For a long time we’ve craved a difference maker between the sides and this could be the one that people speak about in 50 years. ‘Remember the 2018 World Cup? Argentina had the strongest squad they’ve had in over 20 years, while Portugal had ten farmers and a chiselled-Christ-like-out-of-position centre forward.’ From first impressions, Ronaldo’s in far better position to make a run at edging out his rival.

Audiences wouldn’t have been convinced Messi was burying that penalty, despite his technical prowess. Did that same doubt hang over Ronaldo’s spot kick against the best goalkeeper in the world? Absolutely not. Why? Not because he’s better from twelve yards, even though, by 10% conversion rate, he is – but also because he’s calmness personified.

For all Messi’s clear brilliance, it’s almost like his own humble nature that endears him to so many people holds him back, while the cockiness of a downright pr*ck extends a legacy beyond the niceties associated with the ‘best’ player we’ve ever seen.

It’s hard to write Portugal off, too. They were fairly much laughed at as they seamlessly progressed through the last major tournament they participated in – until they won it. An RTE commentary team spoke during their broadcast about needing a group of world class players to win a tournament.

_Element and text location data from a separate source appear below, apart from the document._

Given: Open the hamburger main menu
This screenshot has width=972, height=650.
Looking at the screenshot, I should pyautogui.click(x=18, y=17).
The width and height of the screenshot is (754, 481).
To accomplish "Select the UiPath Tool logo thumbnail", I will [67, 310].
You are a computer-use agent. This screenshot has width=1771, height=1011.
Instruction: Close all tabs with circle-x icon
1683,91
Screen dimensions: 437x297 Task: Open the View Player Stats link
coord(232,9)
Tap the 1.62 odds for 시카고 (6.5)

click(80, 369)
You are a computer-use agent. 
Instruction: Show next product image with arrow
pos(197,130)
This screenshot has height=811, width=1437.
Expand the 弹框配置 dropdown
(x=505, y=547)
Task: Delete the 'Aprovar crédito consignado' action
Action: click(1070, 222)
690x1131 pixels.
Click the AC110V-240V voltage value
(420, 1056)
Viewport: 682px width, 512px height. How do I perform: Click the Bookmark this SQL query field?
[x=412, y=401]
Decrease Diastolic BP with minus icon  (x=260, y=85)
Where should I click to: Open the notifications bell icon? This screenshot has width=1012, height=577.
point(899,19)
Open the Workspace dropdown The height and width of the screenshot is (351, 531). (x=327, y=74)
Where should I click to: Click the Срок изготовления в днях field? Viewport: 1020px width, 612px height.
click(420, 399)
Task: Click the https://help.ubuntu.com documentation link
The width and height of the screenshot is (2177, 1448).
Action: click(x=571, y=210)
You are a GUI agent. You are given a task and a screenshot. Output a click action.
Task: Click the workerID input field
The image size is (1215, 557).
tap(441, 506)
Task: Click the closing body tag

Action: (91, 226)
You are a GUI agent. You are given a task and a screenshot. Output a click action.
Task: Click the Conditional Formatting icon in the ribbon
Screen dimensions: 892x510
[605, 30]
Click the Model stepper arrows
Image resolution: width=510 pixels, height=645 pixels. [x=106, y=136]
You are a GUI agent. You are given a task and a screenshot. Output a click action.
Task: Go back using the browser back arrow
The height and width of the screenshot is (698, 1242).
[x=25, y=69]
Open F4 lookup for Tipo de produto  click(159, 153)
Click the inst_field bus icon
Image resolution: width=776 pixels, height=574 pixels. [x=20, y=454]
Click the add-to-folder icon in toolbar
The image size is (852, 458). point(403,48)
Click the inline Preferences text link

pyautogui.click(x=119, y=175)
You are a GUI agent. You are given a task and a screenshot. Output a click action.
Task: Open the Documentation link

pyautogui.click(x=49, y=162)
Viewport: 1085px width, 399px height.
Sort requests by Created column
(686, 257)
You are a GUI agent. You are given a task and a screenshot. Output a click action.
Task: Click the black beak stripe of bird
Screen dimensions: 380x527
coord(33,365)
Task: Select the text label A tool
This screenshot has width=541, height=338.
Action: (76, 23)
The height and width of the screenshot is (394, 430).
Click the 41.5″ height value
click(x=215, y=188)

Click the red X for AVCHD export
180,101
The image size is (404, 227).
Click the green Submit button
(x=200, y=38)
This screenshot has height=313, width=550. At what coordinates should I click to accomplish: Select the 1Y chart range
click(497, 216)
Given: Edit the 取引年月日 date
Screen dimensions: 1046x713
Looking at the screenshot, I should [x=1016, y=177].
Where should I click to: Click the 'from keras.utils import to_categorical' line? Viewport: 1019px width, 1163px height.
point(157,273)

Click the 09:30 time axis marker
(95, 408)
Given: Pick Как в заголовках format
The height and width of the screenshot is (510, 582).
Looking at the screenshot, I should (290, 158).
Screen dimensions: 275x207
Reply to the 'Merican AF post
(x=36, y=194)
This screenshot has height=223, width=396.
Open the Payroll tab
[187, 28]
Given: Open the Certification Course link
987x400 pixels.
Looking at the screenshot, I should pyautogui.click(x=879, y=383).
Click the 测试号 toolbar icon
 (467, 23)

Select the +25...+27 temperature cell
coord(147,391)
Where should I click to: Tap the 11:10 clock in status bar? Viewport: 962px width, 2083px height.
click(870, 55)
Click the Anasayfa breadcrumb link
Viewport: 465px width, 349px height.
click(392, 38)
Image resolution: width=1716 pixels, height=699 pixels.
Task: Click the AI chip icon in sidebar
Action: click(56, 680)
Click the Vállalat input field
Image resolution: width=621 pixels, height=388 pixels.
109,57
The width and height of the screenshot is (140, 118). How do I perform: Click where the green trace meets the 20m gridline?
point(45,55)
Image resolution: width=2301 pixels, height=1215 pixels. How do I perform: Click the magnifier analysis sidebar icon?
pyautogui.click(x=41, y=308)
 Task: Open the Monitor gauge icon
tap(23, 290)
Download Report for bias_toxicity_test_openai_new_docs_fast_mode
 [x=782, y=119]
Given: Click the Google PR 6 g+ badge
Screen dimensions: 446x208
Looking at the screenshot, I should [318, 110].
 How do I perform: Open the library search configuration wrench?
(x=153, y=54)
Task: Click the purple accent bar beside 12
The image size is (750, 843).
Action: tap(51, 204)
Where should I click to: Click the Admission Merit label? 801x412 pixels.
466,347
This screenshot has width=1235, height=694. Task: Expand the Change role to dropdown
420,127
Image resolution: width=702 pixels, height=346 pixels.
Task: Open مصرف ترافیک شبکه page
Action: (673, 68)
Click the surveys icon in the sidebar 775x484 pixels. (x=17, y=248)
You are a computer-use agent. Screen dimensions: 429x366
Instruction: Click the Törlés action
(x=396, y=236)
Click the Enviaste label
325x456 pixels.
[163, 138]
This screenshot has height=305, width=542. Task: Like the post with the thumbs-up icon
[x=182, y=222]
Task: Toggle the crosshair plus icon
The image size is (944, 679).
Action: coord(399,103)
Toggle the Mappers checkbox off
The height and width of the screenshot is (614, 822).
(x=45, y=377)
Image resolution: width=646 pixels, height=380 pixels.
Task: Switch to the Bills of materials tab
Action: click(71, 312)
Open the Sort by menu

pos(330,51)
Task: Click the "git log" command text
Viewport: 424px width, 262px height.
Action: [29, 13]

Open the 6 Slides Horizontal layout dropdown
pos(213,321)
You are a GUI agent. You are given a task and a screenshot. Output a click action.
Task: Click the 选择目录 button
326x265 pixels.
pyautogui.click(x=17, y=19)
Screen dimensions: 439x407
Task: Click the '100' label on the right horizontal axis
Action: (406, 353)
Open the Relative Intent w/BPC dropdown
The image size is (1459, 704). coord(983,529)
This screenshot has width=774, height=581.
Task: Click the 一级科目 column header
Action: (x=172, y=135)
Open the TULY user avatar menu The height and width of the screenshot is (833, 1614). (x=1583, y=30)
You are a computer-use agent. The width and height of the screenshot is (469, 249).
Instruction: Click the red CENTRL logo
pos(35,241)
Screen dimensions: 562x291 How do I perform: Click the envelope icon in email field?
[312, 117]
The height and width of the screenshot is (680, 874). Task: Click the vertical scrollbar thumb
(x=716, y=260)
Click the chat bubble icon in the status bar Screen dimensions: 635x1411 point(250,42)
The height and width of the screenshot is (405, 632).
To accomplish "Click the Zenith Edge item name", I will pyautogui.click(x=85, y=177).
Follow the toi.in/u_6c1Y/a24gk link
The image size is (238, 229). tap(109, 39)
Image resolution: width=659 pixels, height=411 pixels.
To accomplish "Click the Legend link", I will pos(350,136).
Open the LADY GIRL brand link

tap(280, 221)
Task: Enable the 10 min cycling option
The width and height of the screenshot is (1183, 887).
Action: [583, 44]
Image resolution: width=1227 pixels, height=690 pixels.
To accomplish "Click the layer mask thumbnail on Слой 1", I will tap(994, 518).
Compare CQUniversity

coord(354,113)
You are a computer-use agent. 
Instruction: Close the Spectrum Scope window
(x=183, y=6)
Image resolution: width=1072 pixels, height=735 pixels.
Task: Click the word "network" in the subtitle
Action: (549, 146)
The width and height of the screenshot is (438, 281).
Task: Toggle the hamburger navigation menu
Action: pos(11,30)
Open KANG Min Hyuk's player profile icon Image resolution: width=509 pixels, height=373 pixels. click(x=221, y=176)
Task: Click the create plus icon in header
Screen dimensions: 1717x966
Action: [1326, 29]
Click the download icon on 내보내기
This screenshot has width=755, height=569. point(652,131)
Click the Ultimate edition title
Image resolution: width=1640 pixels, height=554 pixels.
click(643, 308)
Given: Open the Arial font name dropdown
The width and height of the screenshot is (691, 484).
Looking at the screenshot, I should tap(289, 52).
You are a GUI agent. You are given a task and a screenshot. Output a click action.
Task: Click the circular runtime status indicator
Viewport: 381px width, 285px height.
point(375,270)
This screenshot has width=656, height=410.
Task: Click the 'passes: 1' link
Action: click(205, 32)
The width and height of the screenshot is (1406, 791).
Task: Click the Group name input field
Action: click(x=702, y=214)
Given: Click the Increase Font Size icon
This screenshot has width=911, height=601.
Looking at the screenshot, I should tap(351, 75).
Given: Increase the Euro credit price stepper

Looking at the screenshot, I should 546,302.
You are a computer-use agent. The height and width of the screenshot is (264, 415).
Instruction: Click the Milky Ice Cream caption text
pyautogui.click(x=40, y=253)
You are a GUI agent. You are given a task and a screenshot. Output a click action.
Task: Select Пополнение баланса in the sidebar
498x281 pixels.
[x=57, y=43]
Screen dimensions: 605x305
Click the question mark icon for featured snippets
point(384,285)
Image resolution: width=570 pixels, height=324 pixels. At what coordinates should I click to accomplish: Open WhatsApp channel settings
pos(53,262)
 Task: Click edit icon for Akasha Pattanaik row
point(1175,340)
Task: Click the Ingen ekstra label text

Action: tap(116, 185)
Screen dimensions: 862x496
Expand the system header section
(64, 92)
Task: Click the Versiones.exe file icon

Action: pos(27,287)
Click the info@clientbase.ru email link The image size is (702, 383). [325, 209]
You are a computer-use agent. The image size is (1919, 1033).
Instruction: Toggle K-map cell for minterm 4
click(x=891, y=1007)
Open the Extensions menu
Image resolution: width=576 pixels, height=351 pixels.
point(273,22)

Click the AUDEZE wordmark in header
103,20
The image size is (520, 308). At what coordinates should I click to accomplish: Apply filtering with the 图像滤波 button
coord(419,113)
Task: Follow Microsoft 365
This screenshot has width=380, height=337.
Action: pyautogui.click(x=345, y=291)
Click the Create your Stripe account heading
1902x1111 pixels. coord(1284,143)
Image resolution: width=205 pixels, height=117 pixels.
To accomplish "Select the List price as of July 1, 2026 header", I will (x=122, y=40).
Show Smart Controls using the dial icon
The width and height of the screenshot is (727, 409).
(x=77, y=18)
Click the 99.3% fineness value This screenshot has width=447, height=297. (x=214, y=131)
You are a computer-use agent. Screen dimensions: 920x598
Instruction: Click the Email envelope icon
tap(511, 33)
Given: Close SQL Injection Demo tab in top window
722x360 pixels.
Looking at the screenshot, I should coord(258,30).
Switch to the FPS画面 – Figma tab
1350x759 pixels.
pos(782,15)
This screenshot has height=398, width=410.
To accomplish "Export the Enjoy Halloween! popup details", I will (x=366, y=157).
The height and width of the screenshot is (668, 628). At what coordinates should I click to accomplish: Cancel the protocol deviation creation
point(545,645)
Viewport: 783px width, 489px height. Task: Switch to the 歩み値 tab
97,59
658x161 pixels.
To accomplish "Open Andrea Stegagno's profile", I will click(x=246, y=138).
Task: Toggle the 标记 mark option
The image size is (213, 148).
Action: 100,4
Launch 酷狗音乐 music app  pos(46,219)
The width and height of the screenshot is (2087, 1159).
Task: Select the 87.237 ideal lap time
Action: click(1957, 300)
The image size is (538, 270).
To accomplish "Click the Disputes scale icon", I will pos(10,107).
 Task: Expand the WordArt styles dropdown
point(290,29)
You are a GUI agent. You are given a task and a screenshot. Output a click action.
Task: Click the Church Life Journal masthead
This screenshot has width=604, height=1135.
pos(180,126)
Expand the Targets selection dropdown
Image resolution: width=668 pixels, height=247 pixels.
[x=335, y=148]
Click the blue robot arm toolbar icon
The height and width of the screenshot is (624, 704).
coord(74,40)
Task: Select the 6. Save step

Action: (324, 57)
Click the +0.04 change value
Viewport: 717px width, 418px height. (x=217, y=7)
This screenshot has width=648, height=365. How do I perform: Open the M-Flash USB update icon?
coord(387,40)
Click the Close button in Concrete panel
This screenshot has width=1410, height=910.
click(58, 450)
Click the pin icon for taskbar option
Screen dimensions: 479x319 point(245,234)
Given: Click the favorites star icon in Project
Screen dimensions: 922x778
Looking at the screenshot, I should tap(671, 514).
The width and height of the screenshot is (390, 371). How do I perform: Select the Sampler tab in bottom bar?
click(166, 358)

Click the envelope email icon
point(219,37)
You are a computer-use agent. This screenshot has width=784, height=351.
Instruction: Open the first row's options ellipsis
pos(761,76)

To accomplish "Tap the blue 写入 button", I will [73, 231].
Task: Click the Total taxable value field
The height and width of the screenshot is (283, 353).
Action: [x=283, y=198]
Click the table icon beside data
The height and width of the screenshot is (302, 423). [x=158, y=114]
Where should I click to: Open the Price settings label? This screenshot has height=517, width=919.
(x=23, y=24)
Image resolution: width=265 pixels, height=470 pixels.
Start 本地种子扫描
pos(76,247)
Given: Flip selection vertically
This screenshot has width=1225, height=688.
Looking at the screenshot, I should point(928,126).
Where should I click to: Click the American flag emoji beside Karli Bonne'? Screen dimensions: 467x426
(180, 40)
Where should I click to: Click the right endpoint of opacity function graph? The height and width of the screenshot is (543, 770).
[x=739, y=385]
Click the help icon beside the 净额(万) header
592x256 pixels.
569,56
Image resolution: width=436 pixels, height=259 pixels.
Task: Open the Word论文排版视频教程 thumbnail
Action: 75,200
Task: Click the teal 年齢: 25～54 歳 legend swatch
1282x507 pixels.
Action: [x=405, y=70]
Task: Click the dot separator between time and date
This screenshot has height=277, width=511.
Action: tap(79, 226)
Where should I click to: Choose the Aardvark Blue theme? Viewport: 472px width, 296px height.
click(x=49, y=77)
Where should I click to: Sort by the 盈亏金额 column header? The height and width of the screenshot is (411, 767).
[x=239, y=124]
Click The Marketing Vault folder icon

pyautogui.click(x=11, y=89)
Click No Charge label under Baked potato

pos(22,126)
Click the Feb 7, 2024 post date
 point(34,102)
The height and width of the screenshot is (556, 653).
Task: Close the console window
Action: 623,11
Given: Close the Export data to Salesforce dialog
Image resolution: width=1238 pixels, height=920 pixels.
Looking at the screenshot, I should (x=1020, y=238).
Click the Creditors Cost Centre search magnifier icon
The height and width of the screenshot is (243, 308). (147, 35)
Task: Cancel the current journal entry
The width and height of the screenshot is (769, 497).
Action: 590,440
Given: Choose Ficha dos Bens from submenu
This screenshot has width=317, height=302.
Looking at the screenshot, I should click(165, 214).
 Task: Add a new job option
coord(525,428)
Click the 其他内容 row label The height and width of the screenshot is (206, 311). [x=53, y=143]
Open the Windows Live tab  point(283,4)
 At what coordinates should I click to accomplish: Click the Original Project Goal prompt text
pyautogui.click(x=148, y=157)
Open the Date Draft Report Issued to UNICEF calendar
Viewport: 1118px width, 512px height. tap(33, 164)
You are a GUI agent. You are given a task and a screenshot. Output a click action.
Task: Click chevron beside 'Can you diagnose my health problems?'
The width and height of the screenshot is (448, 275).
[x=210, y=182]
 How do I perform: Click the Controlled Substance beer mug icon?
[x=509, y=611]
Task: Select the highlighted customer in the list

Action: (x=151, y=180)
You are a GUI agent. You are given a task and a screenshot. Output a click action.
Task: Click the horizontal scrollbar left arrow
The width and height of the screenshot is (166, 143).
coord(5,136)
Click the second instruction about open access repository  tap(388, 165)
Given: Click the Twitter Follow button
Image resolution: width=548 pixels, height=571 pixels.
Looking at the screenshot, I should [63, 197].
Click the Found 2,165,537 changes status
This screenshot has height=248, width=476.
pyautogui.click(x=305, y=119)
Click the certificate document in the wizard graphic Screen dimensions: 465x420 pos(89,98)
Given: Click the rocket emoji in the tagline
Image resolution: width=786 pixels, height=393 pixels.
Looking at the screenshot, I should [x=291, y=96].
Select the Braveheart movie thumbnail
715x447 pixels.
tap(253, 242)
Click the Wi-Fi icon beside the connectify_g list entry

You see, that’s not true – and that’s why it’s such a loved tournament. It maintains a status quo for seeding, but it’s a free-for-all by and large; ready to be grabbed by any nation who can lean on an individual talent.

If that talent can’t be stopped, then it’s a wise approach rather than a helpless reliance. If Portugal lean on him, then he will likely produce. He has form with that. There was an inevitability about him scoring that free kick. There just was.

For footballing debates with painful amounts of subjectivity attached, sometimes it’s nice to lean on certain pillars without requiring rationale as to why we’re doing it. The World Cup is the biggest sporting competition on the planet, so maybe, just once, we can throw down the stats and let that glaring sense of inevitability versus the underlying sporting insecurity determine who’s exactly what on the grandest stage of them all.